> _Problem a_
In the forum thread about choosing a new profile picture, how many pictures did the poster narrow the choices down to?

# New Profile Pic...Vote



## Makalakumu (May 8, 2005)

Hi all;

I had a little fun with the digital camera yesterday.  My hope was to come up with a new profile pic for MT.  After going through about a hundred pics, I've narrowed it down to these ten.  Vote which one you like best and comment if you want...

upnorthkyosa


----------



## Makalakumu (May 8, 2005)

Choon Be


----------



## Makalakumu (May 8, 2005)

Dwioh Ahneso Pakuro Cha Gi


----------



## Makalakumu (May 8, 2005)

Flying Side Kick


----------



## Makalakumu (May 8, 2005)

Naihanchi Sam Dan 1


----------



## Makalakumu (May 8, 2005)

Naihanchi Sam Dan 3


----------



## Makalakumu (May 8, 2005)

Standing Side Kick


----------



## Makalakumu (May 8, 2005)

Sword Form 2


----------



## Makalakumu (May 8, 2005)

Sword Form 3


----------



## Makalakumu (May 8, 2005)

Sword Form 4


----------



## Makalakumu (May 8, 2005)

Tornado Kick


----------



## mj-hi-yah (May 8, 2005)

I like the flying side kick, but I'd crop it just a bit...

> _Problem b_
Put the lines of the entries into a Markdown table with the columns Row and Entry line, going from the line with "Northfield [520, 1034]" up to and including the last line of the entries. Leave out any blank lines.

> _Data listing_

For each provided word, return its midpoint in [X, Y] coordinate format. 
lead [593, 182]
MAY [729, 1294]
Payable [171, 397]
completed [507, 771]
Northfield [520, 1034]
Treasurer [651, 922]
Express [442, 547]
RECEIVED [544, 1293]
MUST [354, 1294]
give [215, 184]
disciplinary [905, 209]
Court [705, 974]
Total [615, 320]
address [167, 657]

> _Written answer a_
Ten pictures, chosen from about a hundred.

> _Written answer b_
| Row | Entry line |
|---|---|
| 1 | Northfield [520, 1034] |
| 2 | Treasurer [651, 922] |
| 3 | Express [442, 547] |
| 4 | RECEIVED [544, 1293] |
| 5 | MUST [354, 1294] |
| 6 | give [215, 184] |
| 7 | disciplinary [905, 209] |
| 8 | Court [705, 974] |
| 9 | Total [615, 320] |
| 10 | address [167, 657] |